Recorded data
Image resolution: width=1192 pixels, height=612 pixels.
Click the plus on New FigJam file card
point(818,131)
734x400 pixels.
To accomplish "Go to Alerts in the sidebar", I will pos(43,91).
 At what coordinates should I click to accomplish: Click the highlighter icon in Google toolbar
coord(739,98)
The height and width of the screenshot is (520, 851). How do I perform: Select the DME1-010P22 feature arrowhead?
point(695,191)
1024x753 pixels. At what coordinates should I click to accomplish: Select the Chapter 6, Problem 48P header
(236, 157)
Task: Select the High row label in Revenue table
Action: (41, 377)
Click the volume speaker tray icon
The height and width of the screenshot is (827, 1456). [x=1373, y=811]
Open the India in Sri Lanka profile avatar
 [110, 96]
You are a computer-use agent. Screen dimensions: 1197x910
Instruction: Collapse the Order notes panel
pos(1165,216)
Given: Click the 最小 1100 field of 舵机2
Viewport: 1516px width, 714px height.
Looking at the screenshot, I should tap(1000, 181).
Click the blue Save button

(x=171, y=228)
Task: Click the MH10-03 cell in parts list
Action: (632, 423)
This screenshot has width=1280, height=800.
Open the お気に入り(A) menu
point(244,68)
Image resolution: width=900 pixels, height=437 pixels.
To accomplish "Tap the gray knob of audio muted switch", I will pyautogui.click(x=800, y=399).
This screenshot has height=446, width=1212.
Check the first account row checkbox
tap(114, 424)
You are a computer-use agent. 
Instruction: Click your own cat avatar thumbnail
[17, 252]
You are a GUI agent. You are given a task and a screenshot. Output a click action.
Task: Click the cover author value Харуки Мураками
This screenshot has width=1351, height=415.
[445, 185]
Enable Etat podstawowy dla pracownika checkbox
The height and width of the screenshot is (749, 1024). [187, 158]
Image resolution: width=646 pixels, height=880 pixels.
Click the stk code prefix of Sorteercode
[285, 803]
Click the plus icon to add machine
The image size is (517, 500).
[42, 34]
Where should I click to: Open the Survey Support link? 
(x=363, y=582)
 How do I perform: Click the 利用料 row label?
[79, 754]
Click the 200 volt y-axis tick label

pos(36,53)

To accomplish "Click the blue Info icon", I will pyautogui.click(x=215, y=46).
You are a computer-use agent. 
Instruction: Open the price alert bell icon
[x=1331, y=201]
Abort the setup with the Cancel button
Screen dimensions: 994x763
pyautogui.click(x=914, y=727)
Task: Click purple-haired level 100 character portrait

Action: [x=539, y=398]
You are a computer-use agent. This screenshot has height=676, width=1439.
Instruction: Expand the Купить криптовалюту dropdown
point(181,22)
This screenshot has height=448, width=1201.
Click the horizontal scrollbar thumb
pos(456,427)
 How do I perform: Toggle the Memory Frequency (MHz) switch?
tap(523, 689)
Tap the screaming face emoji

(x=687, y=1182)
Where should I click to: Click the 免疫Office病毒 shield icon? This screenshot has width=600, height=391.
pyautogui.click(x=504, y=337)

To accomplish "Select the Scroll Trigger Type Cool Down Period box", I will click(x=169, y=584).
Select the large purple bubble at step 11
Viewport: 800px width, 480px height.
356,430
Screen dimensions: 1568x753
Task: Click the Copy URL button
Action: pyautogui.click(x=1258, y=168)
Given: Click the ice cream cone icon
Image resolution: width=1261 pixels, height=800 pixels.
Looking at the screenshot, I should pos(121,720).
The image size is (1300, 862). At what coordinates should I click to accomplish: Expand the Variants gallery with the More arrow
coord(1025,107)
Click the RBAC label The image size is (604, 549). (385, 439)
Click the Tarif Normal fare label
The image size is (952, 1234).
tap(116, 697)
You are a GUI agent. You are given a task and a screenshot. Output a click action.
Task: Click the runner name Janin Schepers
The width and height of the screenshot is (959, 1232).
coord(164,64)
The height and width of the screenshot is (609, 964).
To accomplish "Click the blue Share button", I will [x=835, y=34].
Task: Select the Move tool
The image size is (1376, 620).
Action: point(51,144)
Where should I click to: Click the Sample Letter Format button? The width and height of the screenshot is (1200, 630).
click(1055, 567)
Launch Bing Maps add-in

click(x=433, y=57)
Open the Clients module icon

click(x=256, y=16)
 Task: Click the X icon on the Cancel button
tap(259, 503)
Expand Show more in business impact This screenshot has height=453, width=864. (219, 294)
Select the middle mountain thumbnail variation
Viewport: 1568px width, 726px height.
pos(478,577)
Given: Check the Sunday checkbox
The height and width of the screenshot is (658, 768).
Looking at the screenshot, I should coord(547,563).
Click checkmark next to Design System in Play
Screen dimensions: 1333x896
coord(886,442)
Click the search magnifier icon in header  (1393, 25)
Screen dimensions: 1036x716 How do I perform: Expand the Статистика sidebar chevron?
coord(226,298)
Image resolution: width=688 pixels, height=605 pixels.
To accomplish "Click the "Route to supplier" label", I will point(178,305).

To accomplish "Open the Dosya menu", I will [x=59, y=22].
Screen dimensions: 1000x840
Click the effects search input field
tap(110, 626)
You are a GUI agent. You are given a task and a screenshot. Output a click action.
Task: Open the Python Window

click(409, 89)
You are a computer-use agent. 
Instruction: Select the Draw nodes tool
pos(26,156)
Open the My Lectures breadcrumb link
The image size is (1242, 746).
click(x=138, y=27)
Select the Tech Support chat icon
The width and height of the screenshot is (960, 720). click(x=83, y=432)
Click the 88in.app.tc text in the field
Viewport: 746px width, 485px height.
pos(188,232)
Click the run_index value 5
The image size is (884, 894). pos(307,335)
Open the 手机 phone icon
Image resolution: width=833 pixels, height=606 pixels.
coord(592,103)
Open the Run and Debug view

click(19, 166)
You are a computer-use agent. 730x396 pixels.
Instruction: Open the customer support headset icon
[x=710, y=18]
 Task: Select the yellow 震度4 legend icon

Your task
Could you please reproduce each record exactly, leaving nothing out?

Answer for this exercise
Image resolution: width=1192 pixels, height=612 pixels.
Click the plus on New FigJam file card
point(818,131)
734x400 pixels.
To accomplish "Go to Alerts in the sidebar", I will pos(43,91).
 At what coordinates should I click to accomplish: Click the highlighter icon in Google toolbar
coord(739,98)
The height and width of the screenshot is (520, 851). How do I perform: Select the DME1-010P22 feature arrowhead?
point(695,191)
1024x753 pixels. At what coordinates should I click to accomplish: Select the Chapter 6, Problem 48P header
(236, 157)
Task: Select the High row label in Revenue table
Action: (41, 377)
Click the volume speaker tray icon
The height and width of the screenshot is (827, 1456). [x=1373, y=811]
Open the India in Sri Lanka profile avatar
 [110, 96]
You are a computer-use agent. Screen dimensions: 1197x910
Instruction: Collapse the Order notes panel
pos(1165,216)
Given: Click the 最小 1100 field of 舵机2
Viewport: 1516px width, 714px height.
Looking at the screenshot, I should tap(1000, 181).
Click the blue Save button

(x=171, y=228)
Task: Click the MH10-03 cell in parts list
Action: (632, 423)
This screenshot has width=1280, height=800.
Open the お気に入り(A) menu
point(244,68)
Image resolution: width=900 pixels, height=437 pixels.
To accomplish "Tap the gray knob of audio muted switch", I will pyautogui.click(x=800, y=399).
This screenshot has height=446, width=1212.
Check the first account row checkbox
tap(114, 424)
You are a computer-use agent. 
Instruction: Click your own cat avatar thumbnail
[17, 252]
You are a GUI agent. You are given a task and a screenshot. Output a click action.
Task: Click the cover author value Харуки Мураками
This screenshot has width=1351, height=415.
[445, 185]
Enable Etat podstawowy dla pracownika checkbox
The height and width of the screenshot is (749, 1024). [187, 158]
Image resolution: width=646 pixels, height=880 pixels.
Click the stk code prefix of Sorteercode
[285, 803]
Click the plus icon to add machine
The image size is (517, 500).
[42, 34]
Where should I click to: Open the Survey Support link? 
(x=363, y=582)
 How do I perform: Click the 利用料 row label?
[79, 754]
Click the 200 volt y-axis tick label

pos(36,53)

To accomplish "Click the blue Info icon", I will pyautogui.click(x=215, y=46).
You are a computer-use agent. 
Instruction: Open the price alert bell icon
[x=1331, y=201]
Abort the setup with the Cancel button
Screen dimensions: 994x763
pyautogui.click(x=914, y=727)
Task: Click purple-haired level 100 character portrait

Action: [x=539, y=398]
You are a computer-use agent. This screenshot has height=676, width=1439.
Instruction: Expand the Купить криптовалюту dropdown
point(181,22)
This screenshot has height=448, width=1201.
Click the horizontal scrollbar thumb
pos(456,427)
 How do I perform: Toggle the Memory Frequency (MHz) switch?
tap(523, 689)
Tap the screaming face emoji

(x=687, y=1182)
Where should I click to: Click the 免疫Office病毒 shield icon? This screenshot has width=600, height=391.
pyautogui.click(x=504, y=337)

To accomplish "Select the Scroll Trigger Type Cool Down Period box", I will click(x=169, y=584).
Select the large purple bubble at step 11
Viewport: 800px width, 480px height.
356,430
Screen dimensions: 1568x753
Task: Click the Copy URL button
Action: pyautogui.click(x=1258, y=168)
Given: Click the ice cream cone icon
Image resolution: width=1261 pixels, height=800 pixels.
Looking at the screenshot, I should pos(121,720).
The image size is (1300, 862). At what coordinates should I click to accomplish: Expand the Variants gallery with the More arrow
coord(1025,107)
Click the RBAC label The image size is (604, 549). (385, 439)
Click the Tarif Normal fare label
The image size is (952, 1234).
tap(116, 697)
You are a GUI agent. You are given a task and a screenshot. Output a click action.
Task: Click the runner name Janin Schepers
The width and height of the screenshot is (959, 1232).
coord(164,64)
The height and width of the screenshot is (609, 964).
To accomplish "Click the blue Share button", I will [x=835, y=34].
Task: Select the Move tool
The image size is (1376, 620).
Action: point(51,144)
Where should I click to: Click the Sample Letter Format button? The width and height of the screenshot is (1200, 630).
click(1055, 567)
Launch Bing Maps add-in

click(x=433, y=57)
Open the Clients module icon

click(x=256, y=16)
 Task: Click the X icon on the Cancel button
tap(259, 503)
Expand Show more in business impact This screenshot has height=453, width=864. (219, 294)
Select the middle mountain thumbnail variation
Viewport: 1568px width, 726px height.
pos(478,577)
Given: Check the Sunday checkbox
The height and width of the screenshot is (658, 768).
Looking at the screenshot, I should coord(547,563).
Click checkmark next to Design System in Play
Screen dimensions: 1333x896
coord(886,442)
Click the search magnifier icon in header  (1393, 25)
Screen dimensions: 1036x716 How do I perform: Expand the Статистика sidebar chevron?
coord(226,298)
Image resolution: width=688 pixels, height=605 pixels.
To accomplish "Click the "Route to supplier" label", I will point(178,305).

To accomplish "Open the Dosya menu", I will [x=59, y=22].
Screen dimensions: 1000x840
Click the effects search input field
tap(110, 626)
You are a GUI agent. You are given a task and a screenshot. Output a click action.
Task: Open the Python Window

click(409, 89)
You are a computer-use agent. 
Instruction: Select the Draw nodes tool
pos(26,156)
Open the My Lectures breadcrumb link
The image size is (1242, 746).
click(x=138, y=27)
Select the Tech Support chat icon
The width and height of the screenshot is (960, 720). click(x=83, y=432)
Click the 88in.app.tc text in the field
Viewport: 746px width, 485px height.
pos(188,232)
Click the run_index value 5
The image size is (884, 894). pos(307,335)
Open the 手机 phone icon
Image resolution: width=833 pixels, height=606 pixels.
coord(592,103)
Open the Run and Debug view

click(19, 166)
You are a computer-use agent. 730x396 pixels.
Instruction: Open the customer support headset icon
[x=710, y=18]
 Task: Select the yellow 震度4 legend icon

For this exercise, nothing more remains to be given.